Modeling the Next-Generation High Performance Schedulers
High performance computing (HPC) resources and workloads are undergoing tumultuous changes. HPC resources are growing more diverse with the adoption of accelerators; HPC workloads have increased in size by orders of magnitude. Despite these changes, when assigning workload jobs to resources, HPC schedulers still rely on users to accurately anticipate their applications’ resource usage and remain stuck with the decades-old centralized scheduling model.
In this talk we will discuss these ongoing changes and propose alternative models for HPC scheduling based on resource-awareness and fully hierarchical models. A key role in our models’ evaluation is played by an emulator of a real open-source, next-generation resource management system. We will discuss the challenges of realistically mimicking the system's scheduling behavior.
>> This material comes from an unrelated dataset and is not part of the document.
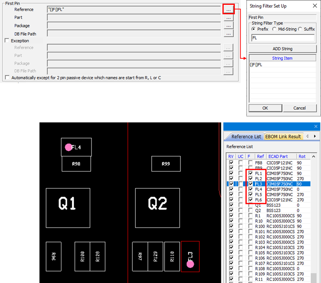Select the Mid-String filter type

(x=274, y=29)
Our evaluation shows how our models improve scheduling scalability on a diverse set of synthetic and real-world workloads.
This is joint work with Stephen Herbein and Michael Wyatt at the University of Delaware, and Tapasya Patki, Dong H. Ahn, Don Lipari, Thomas R.W. Scogland, Marc Stearman, Mark Grondona, Jim Garlick, Tamara Dahlgren, David Domyancic, and Becky Springmeyer at the Lawrence Livermore National Laboratory.
Michela Taufer is a Professor in Computer and Information Sciences and a J.P. Morgan Case Scholar at the University of Delaware; she has a joint appointment in the Biomedical Department and the Bioinformatics Program at the same university. She earned her undergraduate degrees in Computer Engineering from the University of Padova (Italy) and her doctoral degree in Computer Science from the Swiss Federal Institute of Technology or ETH (Switzerland). From 2003 to 2004 she was a La Jolla Interfaces in Science Training Program (LJIS) Postdoctoral Fellow at the University of California San Diego (UCSD) and The Scripps Research Institute (TSRI), where she worked on interdisciplinary projects in computer systems and computational chemistry.
Taufer’s research interests in high performance computing include scientific applications, scheduling and reproducibility challenges, and big data analytics. She has nearly 100 publications and delivered nearly 80 talks at various conferences and research institutes. She is currently serving on the NSF Advisory Committee for Cyberinfrastructures (ACCI). She is a professional member of the IEEE and a Distinguished Scientist of the ACM.